10.

Sarah avait du mal à réfléchir. Elle parvenait à peine à reprendre son souffle.

— On prend quelle direction, jeune fille ? demanda Osman, dans son oreille.

Il semblait avoir une voix nasillarde et traînante. Elle l’irritait, comme si un insecte s’était introduit dans son canal auditif. Elle tenta de retirer son casque, mais, sans leur protection, le bruit du rotor de l’hélicoptère était assourdissant. On aurait dit une tronçonneuse à l’œuvre dans ses sinus. Elle se hâta de remettre les écouteurs en place.

Elle ignorait complètement quoi faire. Ayaan lui avait enseigné de nombreuses choses à propos des tactiques destinées aux petites unités. Elle avait suivi des cours d’espionnage de camouflage, de guérilla. Elle était incapable de s’en souvenir. Elle s’assit sur le plancher du Jayhawk et regarda fixement Gary.

Il avait grandi. C’était indéniable. Les petites pattes boudinées du crabe qui avaient jadis soutenu son crâne étaient à présent aussi longues qu’un avant-bras de Sarah. Grâce à sa vision subtile, elle constata que le processus se poursuivait. Elle l’observa. Il puisait de l’énergie dans le champ biologique de la Terre et s’en servait pour se soigner. Il puisait dans les provisions d’énergie que Ptolémée lui avait montrées, la Source, afin de reconstituer son apparence, sauf que ce n’était pas sa forme humaine qu’il tentait de recréer.

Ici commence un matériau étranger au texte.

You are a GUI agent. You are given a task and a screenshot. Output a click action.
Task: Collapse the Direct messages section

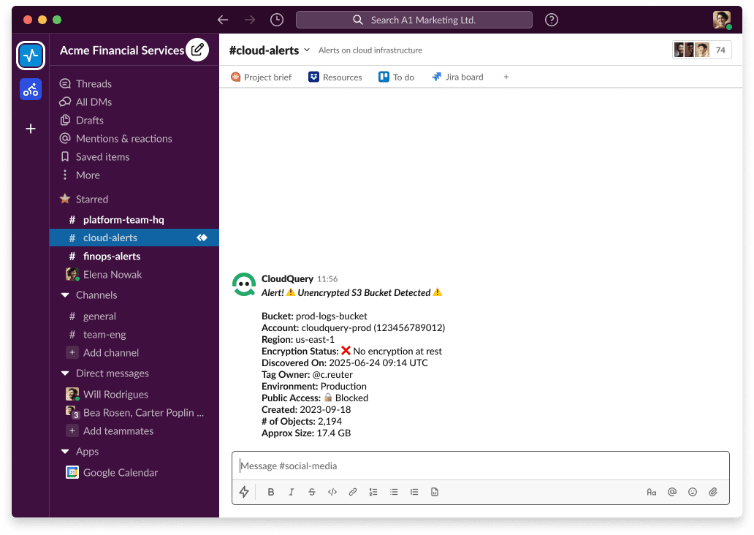click(65, 373)
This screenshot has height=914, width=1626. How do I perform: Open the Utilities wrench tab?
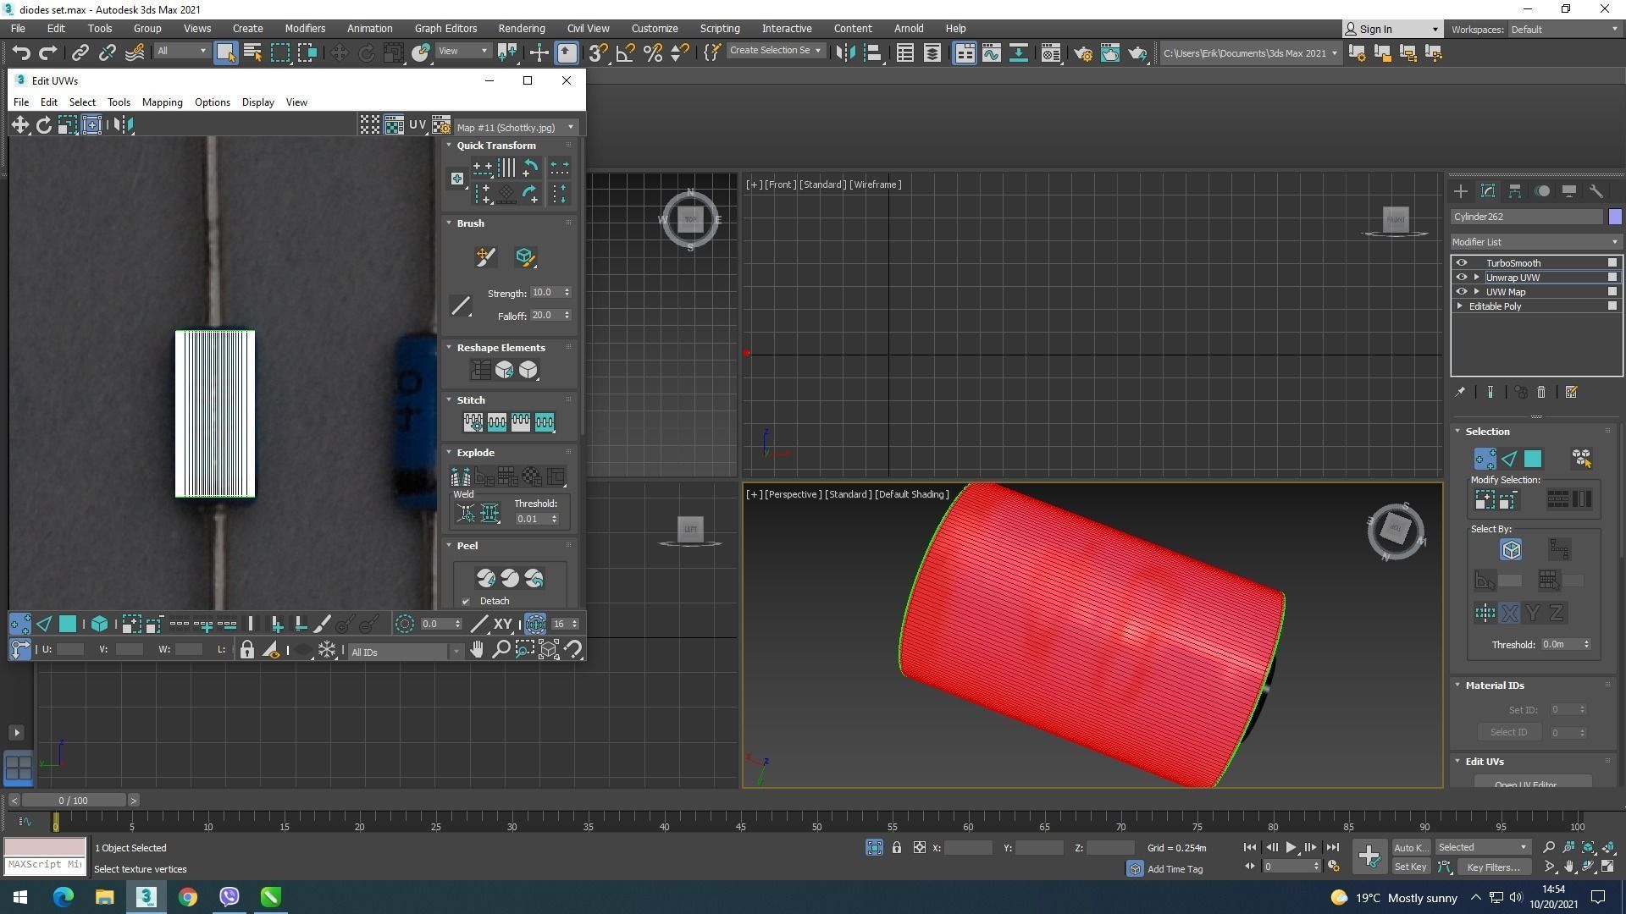1596,191
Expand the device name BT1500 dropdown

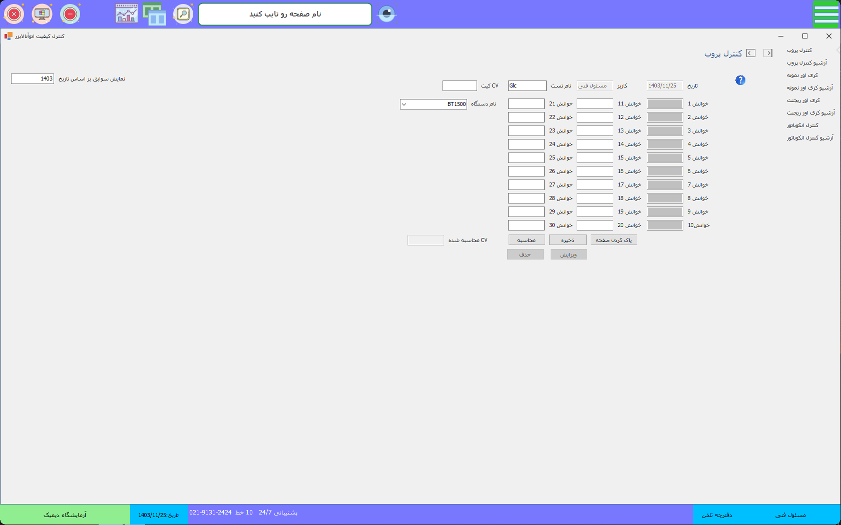pos(404,105)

C’était quelque chose de nouveau.

Si, près de la Source, l’air qu’elle respirait était imprégné d’énergie, elle emplissait le ciel. Elle parvint presque à distinguer la Source elle-même, à travers le fuselage de l’appareil. C’était comme une projection par-dessus sa propre vision, un torrent, une cascade de lumière pure qui jaillissait, éclatait et explosait sans discontinuer devant ses yeux. Son propre son et lumière.

— Sarah, dit Osman au moment même où Ptolémée s’approcha d’elle et lui toucha le bras.

— Sarah, dit la momie.

Elle leva la tête vers lui, les yeux hagards.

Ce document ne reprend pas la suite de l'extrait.